At least I can say that I’ve tried
To tell you I’m sorry for breaking your heart
But it don’t matter, it clearly doesn’t tear you apart anymore

Just gonna go cry now.

Lizzo: Elizabeth Bennet

Look, it’s not because their names are similar. OK, that’s a little bit part of it. But Lizzo’s real name is Melissa, not Elizabeth, so I don’t think that should count. To me, Lizzo radiates Lizzy Bennet energy. Just like Elizabeth, Lizzo is fully herself, at all times. Both display warranted disdain for men (“Why men great till they gotta be great?” / “What are men to rocks and mountains?”).

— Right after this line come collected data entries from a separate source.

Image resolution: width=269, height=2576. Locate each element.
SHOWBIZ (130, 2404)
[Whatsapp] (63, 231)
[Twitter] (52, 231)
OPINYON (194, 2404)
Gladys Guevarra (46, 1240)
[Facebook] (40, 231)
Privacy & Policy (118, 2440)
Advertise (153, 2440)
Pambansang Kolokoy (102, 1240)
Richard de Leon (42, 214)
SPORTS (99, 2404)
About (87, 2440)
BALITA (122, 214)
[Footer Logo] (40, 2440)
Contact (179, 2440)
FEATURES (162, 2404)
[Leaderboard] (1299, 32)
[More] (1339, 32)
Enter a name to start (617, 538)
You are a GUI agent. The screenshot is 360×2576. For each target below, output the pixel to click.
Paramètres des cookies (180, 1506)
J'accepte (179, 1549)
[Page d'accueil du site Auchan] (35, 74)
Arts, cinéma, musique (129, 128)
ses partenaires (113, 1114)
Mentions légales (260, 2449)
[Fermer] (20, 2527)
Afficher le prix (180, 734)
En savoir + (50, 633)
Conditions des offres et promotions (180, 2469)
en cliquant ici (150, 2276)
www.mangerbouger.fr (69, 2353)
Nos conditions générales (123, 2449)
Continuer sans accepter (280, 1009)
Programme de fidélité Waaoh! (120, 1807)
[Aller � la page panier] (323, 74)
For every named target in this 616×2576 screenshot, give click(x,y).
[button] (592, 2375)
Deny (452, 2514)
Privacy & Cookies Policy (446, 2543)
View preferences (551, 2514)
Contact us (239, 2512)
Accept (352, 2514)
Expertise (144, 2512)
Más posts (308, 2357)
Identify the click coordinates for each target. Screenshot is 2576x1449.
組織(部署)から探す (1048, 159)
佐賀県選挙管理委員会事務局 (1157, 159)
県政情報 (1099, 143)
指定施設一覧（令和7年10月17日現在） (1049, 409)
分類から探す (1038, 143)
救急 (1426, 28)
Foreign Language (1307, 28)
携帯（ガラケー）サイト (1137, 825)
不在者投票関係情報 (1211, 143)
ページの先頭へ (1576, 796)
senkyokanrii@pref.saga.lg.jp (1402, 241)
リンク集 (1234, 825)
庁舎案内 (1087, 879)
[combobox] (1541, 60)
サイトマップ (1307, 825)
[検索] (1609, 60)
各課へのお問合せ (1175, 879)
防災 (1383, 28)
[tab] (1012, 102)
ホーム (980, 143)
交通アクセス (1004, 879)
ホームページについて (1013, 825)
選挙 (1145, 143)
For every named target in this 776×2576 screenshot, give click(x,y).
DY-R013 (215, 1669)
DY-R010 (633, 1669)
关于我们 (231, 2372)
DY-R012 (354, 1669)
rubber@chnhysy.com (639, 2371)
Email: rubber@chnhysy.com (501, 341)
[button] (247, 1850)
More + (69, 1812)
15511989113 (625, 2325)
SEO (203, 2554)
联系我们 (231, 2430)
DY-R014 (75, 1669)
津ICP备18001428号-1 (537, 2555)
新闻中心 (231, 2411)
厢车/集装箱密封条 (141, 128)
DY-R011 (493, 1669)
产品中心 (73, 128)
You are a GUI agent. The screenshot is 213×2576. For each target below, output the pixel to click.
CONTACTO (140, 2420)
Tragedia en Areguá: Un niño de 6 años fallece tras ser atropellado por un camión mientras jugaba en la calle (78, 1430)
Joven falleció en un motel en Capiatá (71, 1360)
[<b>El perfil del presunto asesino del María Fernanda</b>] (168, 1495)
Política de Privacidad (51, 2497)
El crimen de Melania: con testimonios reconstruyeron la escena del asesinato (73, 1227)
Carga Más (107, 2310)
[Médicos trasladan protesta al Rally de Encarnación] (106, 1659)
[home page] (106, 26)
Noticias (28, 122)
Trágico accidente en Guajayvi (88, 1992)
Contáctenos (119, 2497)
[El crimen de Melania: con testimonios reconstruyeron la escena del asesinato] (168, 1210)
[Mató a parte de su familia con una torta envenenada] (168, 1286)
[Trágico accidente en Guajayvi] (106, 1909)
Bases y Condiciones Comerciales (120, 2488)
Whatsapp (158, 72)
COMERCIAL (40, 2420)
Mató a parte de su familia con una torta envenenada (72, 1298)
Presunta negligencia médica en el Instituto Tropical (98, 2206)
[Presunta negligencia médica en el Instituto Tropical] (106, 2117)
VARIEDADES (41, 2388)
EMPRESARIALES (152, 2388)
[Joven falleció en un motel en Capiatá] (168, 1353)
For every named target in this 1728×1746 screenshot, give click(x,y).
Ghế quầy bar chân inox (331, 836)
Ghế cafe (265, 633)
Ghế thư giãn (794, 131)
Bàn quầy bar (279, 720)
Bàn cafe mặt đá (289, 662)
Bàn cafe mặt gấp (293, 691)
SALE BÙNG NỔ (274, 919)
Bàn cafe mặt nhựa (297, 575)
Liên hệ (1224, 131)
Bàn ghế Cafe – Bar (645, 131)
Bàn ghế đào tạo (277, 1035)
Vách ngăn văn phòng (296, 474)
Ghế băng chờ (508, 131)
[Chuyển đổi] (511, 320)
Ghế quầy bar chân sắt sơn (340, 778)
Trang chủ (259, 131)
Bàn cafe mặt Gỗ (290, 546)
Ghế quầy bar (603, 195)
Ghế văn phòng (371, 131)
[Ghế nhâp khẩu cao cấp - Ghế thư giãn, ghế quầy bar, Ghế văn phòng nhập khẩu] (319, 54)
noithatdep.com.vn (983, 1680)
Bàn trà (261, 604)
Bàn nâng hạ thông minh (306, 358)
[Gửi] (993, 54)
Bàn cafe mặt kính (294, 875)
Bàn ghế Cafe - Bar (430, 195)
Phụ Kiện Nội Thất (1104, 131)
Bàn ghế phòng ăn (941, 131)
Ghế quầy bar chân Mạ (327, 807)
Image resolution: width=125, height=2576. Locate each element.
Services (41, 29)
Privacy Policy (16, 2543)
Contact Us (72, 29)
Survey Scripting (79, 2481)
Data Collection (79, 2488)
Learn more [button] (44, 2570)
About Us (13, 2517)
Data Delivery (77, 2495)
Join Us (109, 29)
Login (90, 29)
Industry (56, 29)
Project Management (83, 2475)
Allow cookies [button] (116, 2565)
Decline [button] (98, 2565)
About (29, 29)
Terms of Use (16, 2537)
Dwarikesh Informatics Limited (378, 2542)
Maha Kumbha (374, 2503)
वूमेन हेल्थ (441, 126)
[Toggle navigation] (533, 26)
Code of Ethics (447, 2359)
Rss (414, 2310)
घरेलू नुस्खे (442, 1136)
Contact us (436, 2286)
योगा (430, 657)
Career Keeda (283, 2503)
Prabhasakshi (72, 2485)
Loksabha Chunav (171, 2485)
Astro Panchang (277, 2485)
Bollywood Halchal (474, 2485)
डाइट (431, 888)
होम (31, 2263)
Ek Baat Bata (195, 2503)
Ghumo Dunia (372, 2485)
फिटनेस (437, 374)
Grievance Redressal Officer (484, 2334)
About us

And in “Truth Hurts,” Lizzo expresses a very Lizzy-like, deep, innate value of herself, and refusal to let anyone else devalue her.

I will never ever ever ever ever be your side chick
I put the sing in single
Ain’t worried ’bout a ring on my finger

I feel like these lyrics from “Good As Hell” are something Lizzy would say to Jane:

Boss up and change your life
You can have it all, no sacrifice
I know he did you wrong, we can make it right
So go and let it all hang out tonight

I also don’t know of anyone who doesn’t like either of these bad bitches.

Olivia Rodrigo: Catherine Morland

This one is a little more of an abstract connection, but stick with me. Good songwriters are good storytellers, and Olivia Rodrigo definitely has a flair for telling a compelling story, much like Catherine Morland lives in the stories she loves to read. Catherine has also always felt very much like a real teenager to me, and I think Rodrigo’s music captures so much about the universal experiences of teenhood so accurately. These lyrics from “Brutal” perfectly sum up how I felt at 17, when I was hardcore identifying with Catherine Morland:

And I’m so sick of 17
Where’s my fucking teenage dream?
If someone tells me one more time
“Enjoy your youth, ” I’m gonna cry

Rihanna: Elinor Dashwood

Elinor Dashwood really did find love in a hopeless place. While it’s hard to imagine the “sense” of Sense and Sensibility having a career as a pop/r&b/dance music recording artist, I think a lot of Rihanna’s music expresses a sensibility (see what I did there?) that gives me an Elinor vibe. “Umbrella,” the weather-friendly hit that’s been covered at least 10 times, expresses a sense of loyalty and steadfastness that Elinor would claim proudly. Guys, Elinor is Marianne’s umbrella… “Work,” as much as the song itself is a little musically boring IMO (well, Drake is involved, so of course it’s boring, I said what I said), also has some Elinor energy in the lyrics:

All that I wanted from you was to give me
Something that I never had
Something that you’ve never seen
Something that you’ve never been, mmh
But I wake up and act like nothing’s wrong

Oh, Elinor.

Well, how did I do? Which pop stars did I miss that you wanted to see? Who do you think their inner Jane Austen heroines are? Also, any ideas about which pop singers could be Charlotte Heywood or Lady Susan? Let me know in the comments!